Vous effectuez aussi un travail photographique de commandes … appréciez-vous aussi cette approche plus orientée « corporate » ?
Oui ! Il y a quelque chose d’enthousiasmant à travailler avec une équipe.
Pour ma part il s’agit souvent de commandes où je suis plutôt autonome dans ma proposition, il me semble que cet espace est tout aussi enrichissant pour le photographe que le commanditaire. Cela laisse aussi un espace de sensibilité et de relationnel qui m’importe. Le principal enjeu est celui de concilier la demande de l’entreprise et mon propre travail, car c’est moi qui photographie dans les deux cas.
Qui est Lola Reboud?
Lola Reboud est née en 1982. Après l’obtention d’un D.N.A.P. aux Beaux Arts de Cergy et d’un master en Esthétique à la Sorbonne, elle intègre l’école Nationale Supérieure des Arts Décoratifs (E.N.S.A.D) de Paris en Photographie. Elle complète sa formation à New York, en 2008 au sein de l’agence Magnum Photo et y assiste les photographes Elliot Erwitt et Alec Soth. Puis en 2011 elle assistera une année Yto Barrada, à Tanger.
Son travail est exposé en France et à l’étranger et notamment au CentQuatre, ParisPhoto, Galerie du jour-Agnès b., Nooderlicht photofestival, Photaumnales, la Box-Bourges, Kyotographie, CCO Art Center Osaka, musée Nicéphore Niépce, CACP villa Pérochon, Festival Images Singulières, Collection Yvon Lambert (…).
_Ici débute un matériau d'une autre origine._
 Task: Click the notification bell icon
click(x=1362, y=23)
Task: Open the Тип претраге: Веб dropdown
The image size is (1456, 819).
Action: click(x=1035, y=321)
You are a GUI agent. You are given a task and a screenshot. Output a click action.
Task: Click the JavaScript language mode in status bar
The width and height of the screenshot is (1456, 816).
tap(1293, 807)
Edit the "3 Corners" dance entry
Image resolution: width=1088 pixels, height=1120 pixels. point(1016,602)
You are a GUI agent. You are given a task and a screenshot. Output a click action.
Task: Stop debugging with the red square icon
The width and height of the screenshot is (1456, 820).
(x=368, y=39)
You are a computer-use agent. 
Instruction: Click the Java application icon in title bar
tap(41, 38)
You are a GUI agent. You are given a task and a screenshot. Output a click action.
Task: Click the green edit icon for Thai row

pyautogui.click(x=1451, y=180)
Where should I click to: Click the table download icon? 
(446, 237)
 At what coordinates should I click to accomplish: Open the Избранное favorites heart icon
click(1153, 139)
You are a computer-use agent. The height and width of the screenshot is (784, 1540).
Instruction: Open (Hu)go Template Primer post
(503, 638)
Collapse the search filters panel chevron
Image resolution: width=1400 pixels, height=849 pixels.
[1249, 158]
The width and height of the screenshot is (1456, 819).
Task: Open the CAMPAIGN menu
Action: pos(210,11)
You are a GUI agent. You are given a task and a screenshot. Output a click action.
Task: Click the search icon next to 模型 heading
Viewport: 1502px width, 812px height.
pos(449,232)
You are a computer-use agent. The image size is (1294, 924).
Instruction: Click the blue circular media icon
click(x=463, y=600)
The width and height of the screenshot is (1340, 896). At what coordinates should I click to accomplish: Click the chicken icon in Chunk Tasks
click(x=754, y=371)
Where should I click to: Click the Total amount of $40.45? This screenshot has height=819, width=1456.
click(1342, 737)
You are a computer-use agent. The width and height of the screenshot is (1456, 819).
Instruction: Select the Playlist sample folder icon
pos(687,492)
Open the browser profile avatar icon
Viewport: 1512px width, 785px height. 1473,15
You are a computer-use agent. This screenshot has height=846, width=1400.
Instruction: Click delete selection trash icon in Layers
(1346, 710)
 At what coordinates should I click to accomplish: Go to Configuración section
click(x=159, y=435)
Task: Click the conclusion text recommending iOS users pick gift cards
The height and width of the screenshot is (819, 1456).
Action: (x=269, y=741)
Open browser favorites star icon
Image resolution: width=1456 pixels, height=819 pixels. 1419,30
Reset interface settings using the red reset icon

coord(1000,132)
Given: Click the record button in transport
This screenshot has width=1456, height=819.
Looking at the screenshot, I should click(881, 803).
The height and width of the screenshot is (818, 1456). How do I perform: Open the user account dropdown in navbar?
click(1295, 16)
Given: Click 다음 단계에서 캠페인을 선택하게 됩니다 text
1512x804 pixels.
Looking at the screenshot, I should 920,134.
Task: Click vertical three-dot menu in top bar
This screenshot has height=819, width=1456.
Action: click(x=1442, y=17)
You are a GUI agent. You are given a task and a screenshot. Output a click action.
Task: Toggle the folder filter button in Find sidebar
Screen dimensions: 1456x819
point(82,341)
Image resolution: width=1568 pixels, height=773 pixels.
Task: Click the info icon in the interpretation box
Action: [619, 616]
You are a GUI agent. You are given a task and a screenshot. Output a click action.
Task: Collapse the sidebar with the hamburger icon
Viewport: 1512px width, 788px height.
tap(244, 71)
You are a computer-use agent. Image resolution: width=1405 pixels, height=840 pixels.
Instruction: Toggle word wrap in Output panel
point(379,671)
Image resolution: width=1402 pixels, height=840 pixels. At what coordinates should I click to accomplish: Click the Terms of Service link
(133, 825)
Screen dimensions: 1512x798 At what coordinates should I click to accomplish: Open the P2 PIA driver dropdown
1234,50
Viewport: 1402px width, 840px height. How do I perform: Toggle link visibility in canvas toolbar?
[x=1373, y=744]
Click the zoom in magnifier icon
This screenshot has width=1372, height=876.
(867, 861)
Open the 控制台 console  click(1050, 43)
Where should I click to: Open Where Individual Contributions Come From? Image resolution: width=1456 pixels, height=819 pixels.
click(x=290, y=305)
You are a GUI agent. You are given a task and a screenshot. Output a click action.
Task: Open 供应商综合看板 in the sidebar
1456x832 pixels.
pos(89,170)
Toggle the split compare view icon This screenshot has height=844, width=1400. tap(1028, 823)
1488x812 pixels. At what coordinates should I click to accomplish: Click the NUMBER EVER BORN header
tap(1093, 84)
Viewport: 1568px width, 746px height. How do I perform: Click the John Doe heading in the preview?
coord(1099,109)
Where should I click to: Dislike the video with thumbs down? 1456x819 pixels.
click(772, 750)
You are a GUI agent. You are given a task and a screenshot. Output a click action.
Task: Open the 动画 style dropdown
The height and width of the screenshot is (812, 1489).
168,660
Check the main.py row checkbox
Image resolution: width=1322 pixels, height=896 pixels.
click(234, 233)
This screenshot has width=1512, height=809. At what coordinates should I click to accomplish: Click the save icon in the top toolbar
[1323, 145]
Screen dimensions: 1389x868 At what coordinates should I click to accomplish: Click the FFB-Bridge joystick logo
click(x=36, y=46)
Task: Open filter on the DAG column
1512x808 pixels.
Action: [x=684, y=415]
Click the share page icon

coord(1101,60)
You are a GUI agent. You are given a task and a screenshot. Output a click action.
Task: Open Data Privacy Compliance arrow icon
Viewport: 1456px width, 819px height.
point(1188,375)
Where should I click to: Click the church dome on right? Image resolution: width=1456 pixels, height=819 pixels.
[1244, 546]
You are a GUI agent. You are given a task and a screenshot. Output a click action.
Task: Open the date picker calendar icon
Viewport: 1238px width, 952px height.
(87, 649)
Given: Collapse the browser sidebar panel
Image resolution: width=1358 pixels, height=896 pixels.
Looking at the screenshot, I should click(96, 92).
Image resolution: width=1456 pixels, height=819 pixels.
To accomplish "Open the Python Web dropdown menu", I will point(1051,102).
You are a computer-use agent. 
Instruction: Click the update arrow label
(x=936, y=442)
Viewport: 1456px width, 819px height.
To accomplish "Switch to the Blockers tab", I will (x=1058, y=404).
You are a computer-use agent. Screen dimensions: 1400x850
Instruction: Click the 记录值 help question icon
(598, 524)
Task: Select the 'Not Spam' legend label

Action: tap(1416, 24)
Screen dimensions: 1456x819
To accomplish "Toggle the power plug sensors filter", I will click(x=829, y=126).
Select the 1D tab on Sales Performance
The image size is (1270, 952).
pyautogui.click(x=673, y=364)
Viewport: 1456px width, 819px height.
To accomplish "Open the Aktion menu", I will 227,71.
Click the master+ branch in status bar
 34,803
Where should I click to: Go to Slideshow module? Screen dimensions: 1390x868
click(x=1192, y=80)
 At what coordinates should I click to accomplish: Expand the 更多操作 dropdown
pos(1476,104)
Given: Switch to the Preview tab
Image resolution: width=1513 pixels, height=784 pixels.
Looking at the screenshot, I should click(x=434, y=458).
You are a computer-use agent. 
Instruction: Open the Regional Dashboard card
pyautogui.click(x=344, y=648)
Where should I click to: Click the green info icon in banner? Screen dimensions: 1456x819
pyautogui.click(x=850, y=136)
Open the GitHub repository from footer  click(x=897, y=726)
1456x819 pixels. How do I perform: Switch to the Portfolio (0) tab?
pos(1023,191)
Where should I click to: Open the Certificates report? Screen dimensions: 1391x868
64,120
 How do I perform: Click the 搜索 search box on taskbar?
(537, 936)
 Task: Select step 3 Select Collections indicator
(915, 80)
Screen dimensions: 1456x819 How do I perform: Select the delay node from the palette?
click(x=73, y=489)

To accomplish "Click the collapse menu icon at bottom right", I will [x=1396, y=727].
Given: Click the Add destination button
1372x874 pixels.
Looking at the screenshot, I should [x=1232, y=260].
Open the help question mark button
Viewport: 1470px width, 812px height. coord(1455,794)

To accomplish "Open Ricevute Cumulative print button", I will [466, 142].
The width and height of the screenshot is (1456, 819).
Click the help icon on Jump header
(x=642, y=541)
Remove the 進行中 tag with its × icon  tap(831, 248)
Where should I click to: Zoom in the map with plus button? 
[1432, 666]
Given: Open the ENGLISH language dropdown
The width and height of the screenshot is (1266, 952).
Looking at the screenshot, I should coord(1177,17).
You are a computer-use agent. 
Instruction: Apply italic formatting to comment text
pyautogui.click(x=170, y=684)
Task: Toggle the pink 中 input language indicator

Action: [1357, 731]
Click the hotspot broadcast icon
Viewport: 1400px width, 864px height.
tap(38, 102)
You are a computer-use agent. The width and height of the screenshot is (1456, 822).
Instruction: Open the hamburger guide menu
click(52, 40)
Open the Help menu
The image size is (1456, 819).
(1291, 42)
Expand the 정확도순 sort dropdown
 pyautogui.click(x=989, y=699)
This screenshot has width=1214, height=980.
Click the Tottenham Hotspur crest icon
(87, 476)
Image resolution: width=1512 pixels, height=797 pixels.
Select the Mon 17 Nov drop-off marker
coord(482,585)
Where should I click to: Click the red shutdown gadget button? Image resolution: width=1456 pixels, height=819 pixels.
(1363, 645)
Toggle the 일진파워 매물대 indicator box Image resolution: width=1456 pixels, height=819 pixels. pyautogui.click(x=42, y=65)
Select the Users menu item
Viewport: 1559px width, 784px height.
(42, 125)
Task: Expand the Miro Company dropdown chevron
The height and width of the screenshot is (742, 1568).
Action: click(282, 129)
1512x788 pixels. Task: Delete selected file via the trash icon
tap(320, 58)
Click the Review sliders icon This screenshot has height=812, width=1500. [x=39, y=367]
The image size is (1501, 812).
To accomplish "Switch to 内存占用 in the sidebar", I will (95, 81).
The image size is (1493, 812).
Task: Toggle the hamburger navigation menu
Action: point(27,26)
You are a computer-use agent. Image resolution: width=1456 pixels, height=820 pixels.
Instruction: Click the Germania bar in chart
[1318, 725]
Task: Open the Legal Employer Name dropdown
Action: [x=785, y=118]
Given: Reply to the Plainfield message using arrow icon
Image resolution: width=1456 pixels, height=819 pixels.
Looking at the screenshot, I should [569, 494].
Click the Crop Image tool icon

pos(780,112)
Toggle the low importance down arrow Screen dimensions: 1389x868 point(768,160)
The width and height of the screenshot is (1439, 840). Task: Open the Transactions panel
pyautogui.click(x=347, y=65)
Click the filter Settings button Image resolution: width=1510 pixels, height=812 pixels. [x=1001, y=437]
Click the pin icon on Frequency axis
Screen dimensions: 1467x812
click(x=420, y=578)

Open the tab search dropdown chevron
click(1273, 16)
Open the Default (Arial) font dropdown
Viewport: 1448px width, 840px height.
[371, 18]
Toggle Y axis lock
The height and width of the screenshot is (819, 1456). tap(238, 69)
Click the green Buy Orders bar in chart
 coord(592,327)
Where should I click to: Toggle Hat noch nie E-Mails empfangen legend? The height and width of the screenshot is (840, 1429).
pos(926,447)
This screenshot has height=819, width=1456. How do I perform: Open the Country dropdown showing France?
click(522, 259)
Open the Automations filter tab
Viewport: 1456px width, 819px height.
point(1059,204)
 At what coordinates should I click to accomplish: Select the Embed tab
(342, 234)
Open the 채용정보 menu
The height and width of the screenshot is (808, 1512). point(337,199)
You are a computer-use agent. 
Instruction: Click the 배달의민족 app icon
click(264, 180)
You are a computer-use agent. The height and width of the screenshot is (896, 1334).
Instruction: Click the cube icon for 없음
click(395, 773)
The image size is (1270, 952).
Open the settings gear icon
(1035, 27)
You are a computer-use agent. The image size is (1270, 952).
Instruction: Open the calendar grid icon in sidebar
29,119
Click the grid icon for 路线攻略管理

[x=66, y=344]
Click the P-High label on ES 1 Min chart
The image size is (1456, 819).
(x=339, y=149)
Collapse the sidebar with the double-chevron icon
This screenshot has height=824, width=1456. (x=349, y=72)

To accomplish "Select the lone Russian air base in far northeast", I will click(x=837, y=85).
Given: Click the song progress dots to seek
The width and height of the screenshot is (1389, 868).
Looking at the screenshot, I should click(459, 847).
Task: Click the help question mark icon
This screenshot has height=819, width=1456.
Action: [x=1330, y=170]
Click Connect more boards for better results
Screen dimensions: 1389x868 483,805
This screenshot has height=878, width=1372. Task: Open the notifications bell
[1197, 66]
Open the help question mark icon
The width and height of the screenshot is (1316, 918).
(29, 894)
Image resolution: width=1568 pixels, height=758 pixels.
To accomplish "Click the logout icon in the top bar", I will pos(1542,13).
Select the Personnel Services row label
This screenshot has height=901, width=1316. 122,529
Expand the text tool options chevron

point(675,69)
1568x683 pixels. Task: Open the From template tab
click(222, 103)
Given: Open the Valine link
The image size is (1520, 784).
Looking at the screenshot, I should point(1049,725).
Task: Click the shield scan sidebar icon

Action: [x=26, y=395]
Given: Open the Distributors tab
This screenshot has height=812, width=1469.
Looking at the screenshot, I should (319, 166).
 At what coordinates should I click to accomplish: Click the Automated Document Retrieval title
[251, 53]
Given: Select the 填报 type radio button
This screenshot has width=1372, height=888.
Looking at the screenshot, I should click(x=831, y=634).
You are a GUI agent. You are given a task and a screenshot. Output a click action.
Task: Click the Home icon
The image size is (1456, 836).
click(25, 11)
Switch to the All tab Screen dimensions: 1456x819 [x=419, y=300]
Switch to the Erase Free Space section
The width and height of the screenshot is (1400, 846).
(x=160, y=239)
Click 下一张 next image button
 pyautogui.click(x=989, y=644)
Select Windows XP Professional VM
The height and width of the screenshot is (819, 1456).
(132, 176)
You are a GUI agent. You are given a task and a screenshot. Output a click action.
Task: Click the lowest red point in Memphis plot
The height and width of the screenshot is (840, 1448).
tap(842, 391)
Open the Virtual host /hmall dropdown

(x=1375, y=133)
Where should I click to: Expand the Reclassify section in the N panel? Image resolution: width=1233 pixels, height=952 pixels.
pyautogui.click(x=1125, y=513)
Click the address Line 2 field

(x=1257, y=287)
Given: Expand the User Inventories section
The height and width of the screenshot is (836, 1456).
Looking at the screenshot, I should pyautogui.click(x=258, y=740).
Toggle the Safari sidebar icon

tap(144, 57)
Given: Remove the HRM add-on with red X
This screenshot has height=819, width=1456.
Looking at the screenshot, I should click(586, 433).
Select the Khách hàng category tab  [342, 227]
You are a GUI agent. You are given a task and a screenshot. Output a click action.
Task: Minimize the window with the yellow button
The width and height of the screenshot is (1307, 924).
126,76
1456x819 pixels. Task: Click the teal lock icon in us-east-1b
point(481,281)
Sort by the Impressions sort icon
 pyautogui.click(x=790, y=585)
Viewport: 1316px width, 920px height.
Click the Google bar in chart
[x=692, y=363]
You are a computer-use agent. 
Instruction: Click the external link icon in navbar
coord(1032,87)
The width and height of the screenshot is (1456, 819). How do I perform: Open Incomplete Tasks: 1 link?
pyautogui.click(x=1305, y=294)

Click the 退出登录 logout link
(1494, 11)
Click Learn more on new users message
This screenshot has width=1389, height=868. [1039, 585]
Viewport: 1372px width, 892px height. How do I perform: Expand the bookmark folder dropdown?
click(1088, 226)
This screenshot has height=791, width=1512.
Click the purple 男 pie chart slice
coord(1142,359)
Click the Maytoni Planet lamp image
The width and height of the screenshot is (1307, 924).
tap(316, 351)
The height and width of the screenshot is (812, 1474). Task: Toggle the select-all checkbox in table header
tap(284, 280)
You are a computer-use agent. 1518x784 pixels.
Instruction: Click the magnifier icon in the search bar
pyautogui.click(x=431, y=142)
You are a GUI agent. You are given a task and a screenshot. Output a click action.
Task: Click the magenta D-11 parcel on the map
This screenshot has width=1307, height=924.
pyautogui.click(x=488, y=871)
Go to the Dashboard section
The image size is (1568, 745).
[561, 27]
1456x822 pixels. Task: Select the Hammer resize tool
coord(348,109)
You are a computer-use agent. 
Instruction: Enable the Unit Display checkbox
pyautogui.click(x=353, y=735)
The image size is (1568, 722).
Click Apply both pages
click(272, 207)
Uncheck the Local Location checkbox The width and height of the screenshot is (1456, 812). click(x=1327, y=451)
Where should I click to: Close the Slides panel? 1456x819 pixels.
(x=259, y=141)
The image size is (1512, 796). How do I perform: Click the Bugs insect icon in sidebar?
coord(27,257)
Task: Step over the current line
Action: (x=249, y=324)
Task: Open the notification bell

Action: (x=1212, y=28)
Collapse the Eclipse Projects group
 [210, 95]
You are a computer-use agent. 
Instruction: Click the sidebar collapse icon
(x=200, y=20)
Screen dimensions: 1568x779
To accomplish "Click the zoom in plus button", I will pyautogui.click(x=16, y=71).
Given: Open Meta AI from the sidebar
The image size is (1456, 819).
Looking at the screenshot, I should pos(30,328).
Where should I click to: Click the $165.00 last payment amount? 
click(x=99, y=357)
Membre du studio Hans Lucas, elle réalise aussi des commandes et des portraits pour la presse
Mention spéciale au Prix Photolevallois pour Les Climats I (Islande), la bourse pour la photographie documentaire du CNAP lui permettra de réaliser Les Climats IIau Japon, et qui sera publié aux éditions Poursuite. Elle participe à l’expédition TARA méditerranée puis en 2017, à la commande photographique coordonnée par le ministère de la culture Jeunes générations.
Son actualité
Une exposition de la série Les Climats II (Japon) en avril, à l’Institut Français de Kyoto puis en novembre une exposition au festival PhotoLux à Lucca en Italie.
Elle fait partie du programme de thèse de création avec l’ENSP, qui donnera lieu à une exposition d’ici 3 ans.